Aluysio - Como analisa a ameaça a cada dia mais séria de
impeachment do governador Wilson Witzel (PSC), ex-juiz federal e fenômeno
eleitoral de 2018, na esteira do bolsonarismo? E quais suas perspectivas para
as eleições a prefeito de Campos em 15 de novembro?
Mais uma vez precisaremos dividir a resposta.
Primeiramente, no caso de Witzel,
vemos é o prosseguimento da tragédia político-institucional fluminense. O
impeachment, e não entrarei aqui no mérito da questão, é sempre um processo
traumático e gera instabilidade inegável agravada por este momento particular,
a pandemia, onde os esforços do aparato estatal deveriam se concentrar no
enfrentamento da crise sanitária.
É importante colocar em relevo o
expressivo placar pró-impeachment de Witzel na ALERJ: 69 votos favoráveis e uma
abstenção. Algo como um mineiratzen político.
Até mesmo este placar
representativo indica a necessidade de um tipo de esforço de composição com a
ALERJ que considero inimaginável.... Caso ocorra e Witzel seja bem sucedido, a
ALERJ precisará explicar para a população fluminense as razões para tal
reversão.
Por enquanto já compreendo que a
ALERJ já fez sua opção pelo impeachment do governador. O custo de reconsiderar
a decisão politicamente pode ser insuportável.

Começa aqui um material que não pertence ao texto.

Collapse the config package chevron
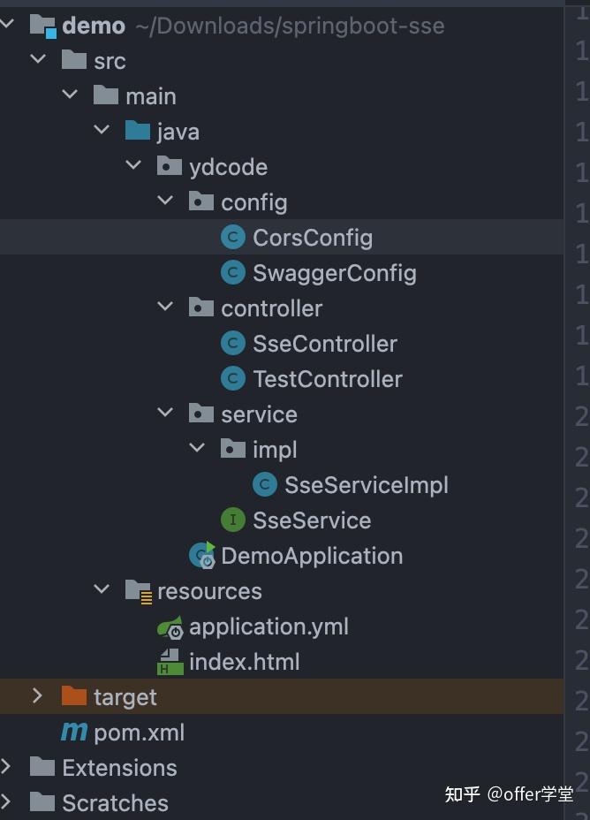click(x=164, y=201)
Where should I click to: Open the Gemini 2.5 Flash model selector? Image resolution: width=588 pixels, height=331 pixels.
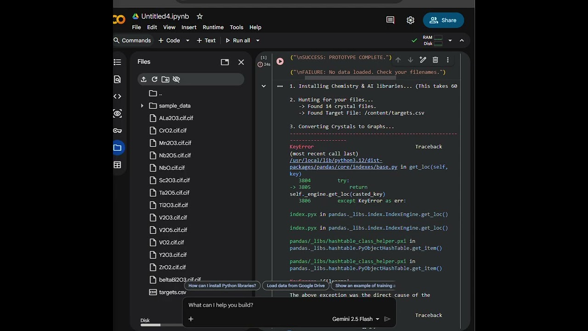pos(356,319)
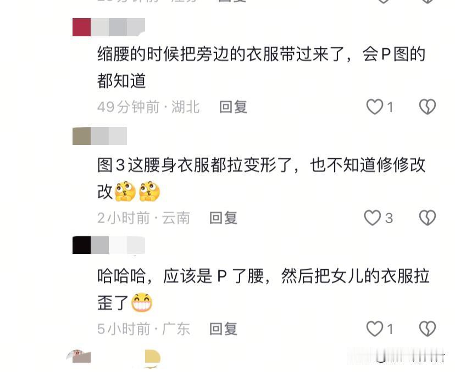Select comment text starting with 缩腰的时候
The height and width of the screenshot is (372, 455).
[261, 68]
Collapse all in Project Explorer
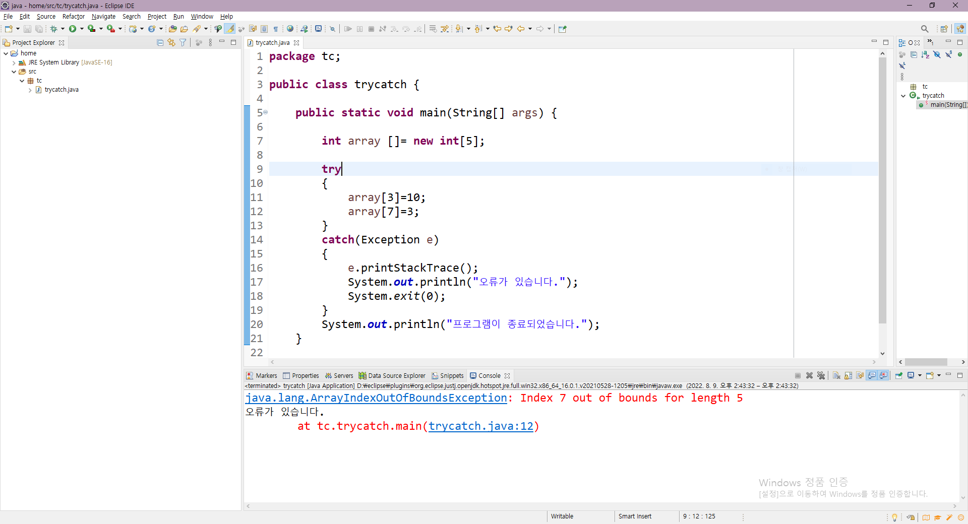Screen dimensions: 968x524 tap(159, 42)
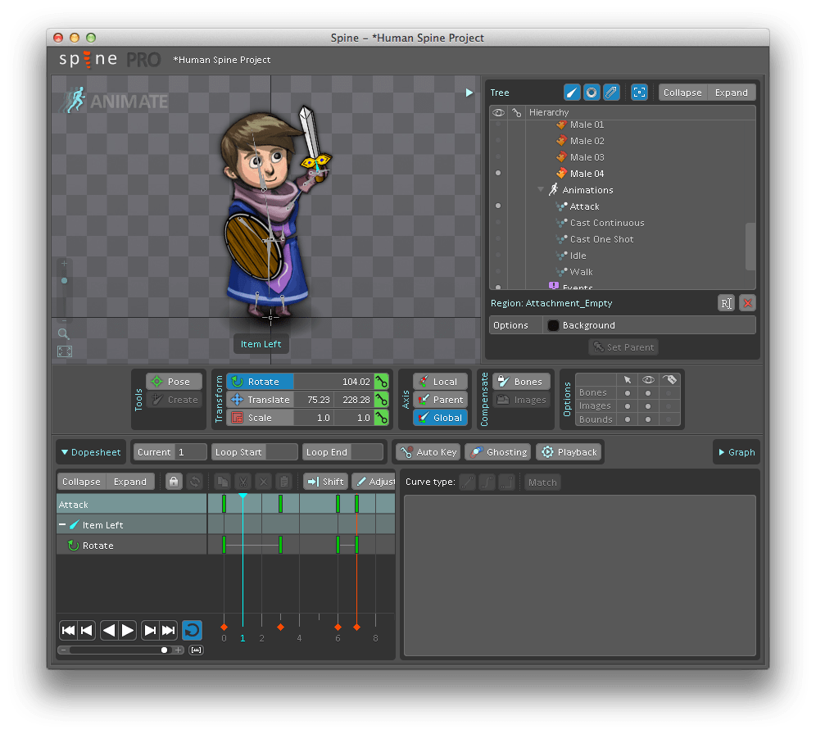
Task: Click the lock icon in dopesheet toolbar
Action: click(x=174, y=482)
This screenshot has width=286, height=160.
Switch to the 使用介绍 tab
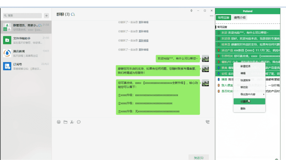click(x=239, y=18)
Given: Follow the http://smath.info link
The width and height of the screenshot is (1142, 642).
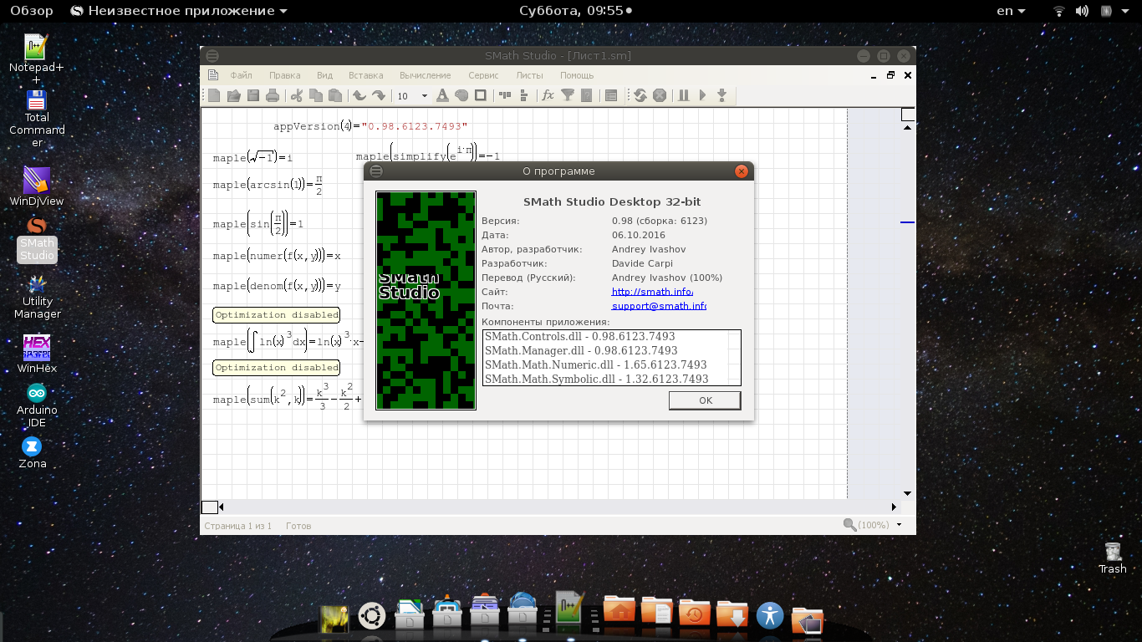Looking at the screenshot, I should [652, 292].
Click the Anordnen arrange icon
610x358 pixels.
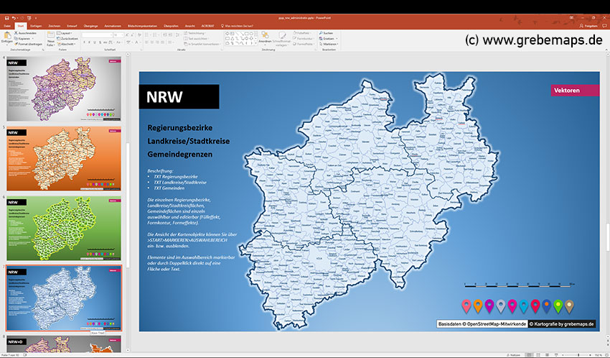tap(265, 36)
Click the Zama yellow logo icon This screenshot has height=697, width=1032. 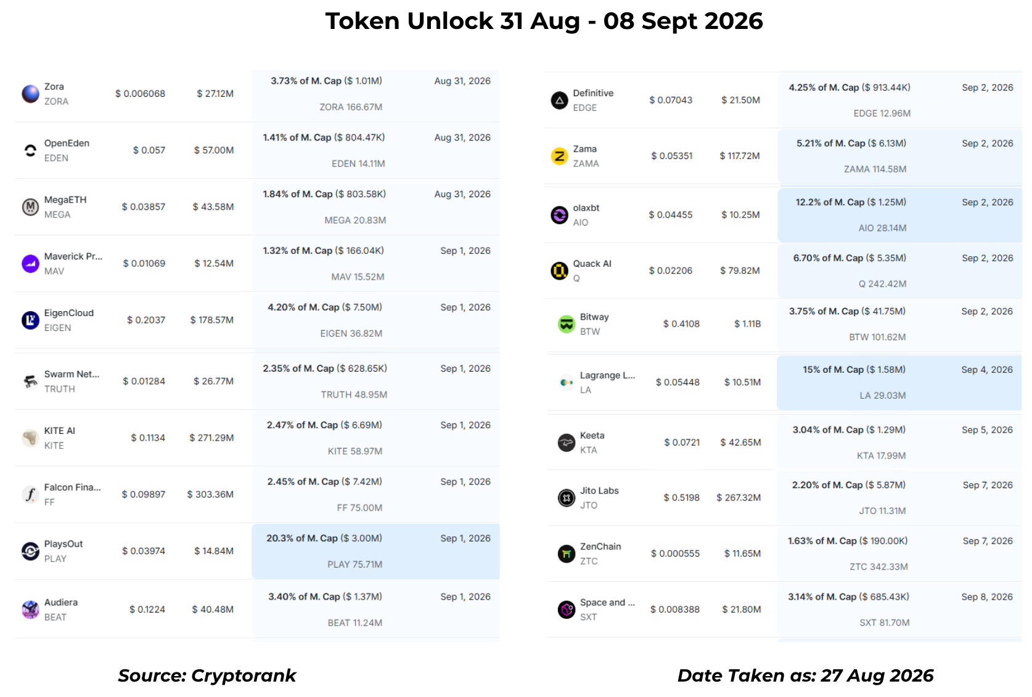point(559,156)
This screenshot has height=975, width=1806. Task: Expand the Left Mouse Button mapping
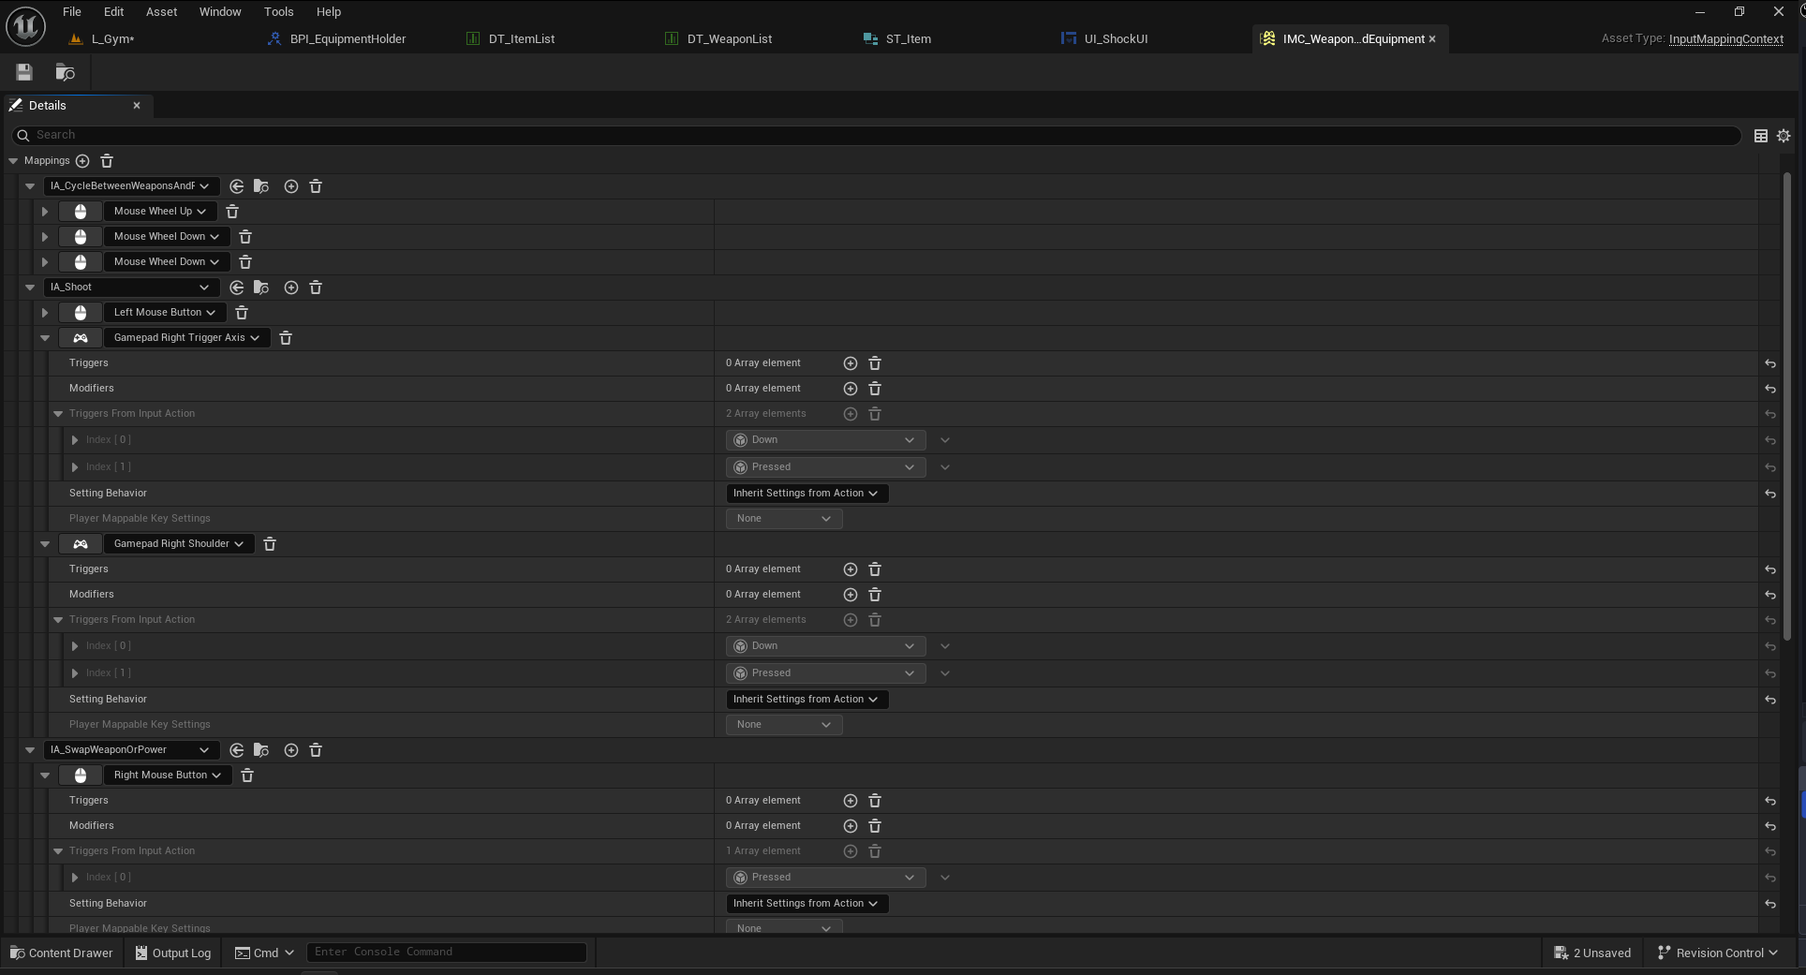pos(45,313)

Já Campos se mantém com um
cenário de disputa eleitoral em nítida movimentação e com as singularidades de
um pleito que precisa conviver com importantes restrições de circulação social.
Os agentes políticos seguem se apresentando para a disputa no executivo e no
legislativo.
Porém, dadas as imposições da
conjuntura, a disputa ainda não ganhou em temperatura.
E, o que é bastante
sério, ainda não me parece que derivou em formulação de projetos, propostas
para a cidade. Espero que este ponto, o que verdadeiramente importa, seja
sanado pelos interessados nas próximas semanas. Campos necessita de algo mais
do que improvisos, medidas pontuais, personalismos.. Campos precisa de ação
sistemática e inteligente para lidar com as suas demandas.